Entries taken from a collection

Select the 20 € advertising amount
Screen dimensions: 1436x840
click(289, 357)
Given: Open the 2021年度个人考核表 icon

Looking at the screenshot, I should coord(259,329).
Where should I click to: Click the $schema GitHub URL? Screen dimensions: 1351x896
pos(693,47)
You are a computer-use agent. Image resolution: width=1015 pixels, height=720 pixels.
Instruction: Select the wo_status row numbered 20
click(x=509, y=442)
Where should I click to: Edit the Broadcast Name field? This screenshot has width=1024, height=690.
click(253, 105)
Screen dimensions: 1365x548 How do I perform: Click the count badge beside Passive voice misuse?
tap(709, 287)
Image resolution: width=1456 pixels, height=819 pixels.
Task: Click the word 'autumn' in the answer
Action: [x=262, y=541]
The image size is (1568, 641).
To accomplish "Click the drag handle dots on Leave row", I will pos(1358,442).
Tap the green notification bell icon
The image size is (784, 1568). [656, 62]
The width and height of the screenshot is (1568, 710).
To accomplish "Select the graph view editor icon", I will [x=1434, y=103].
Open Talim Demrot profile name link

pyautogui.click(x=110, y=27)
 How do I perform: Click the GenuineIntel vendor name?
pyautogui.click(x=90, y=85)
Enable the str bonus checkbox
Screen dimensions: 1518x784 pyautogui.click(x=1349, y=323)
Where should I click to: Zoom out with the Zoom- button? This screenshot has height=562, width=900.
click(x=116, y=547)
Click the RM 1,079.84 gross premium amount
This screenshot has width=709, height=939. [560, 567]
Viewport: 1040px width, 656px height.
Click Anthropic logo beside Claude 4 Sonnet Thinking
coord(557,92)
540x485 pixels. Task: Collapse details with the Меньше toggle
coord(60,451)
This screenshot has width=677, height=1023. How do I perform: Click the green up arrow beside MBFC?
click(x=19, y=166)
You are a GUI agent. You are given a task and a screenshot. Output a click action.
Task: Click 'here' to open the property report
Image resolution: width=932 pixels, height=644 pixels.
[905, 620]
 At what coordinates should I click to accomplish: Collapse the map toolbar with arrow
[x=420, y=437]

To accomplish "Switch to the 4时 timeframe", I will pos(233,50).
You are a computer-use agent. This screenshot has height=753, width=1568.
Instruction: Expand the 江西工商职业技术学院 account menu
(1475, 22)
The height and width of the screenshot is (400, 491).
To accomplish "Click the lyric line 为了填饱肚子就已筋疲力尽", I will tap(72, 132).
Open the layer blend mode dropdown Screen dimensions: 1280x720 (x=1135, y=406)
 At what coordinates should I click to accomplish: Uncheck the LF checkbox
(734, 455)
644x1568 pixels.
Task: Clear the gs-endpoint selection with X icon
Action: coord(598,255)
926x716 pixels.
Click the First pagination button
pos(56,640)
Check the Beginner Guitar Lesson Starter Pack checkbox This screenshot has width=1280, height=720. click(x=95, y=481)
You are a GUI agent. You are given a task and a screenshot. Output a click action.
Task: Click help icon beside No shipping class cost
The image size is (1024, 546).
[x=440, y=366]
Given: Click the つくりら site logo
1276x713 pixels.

▶ **Your objective**
Only one stretch of the records above is wanted: the lines between the one holding "You are a computer-use agent. This" and the one holding "Open the layer", inclusive, reproduced exactly.

▶ **Your response**
You are a computer-use agent. This screenshot has height=753, width=1568.
Instruction: Expand the 江西工商职业技术学院 account menu
(1475, 22)
The height and width of the screenshot is (400, 491).
To accomplish "Click the lyric line 为了填饱肚子就已筋疲力尽", I will tap(72, 132).
Open the layer blend mode dropdown Screen dimensions: 1280x720 (x=1135, y=406)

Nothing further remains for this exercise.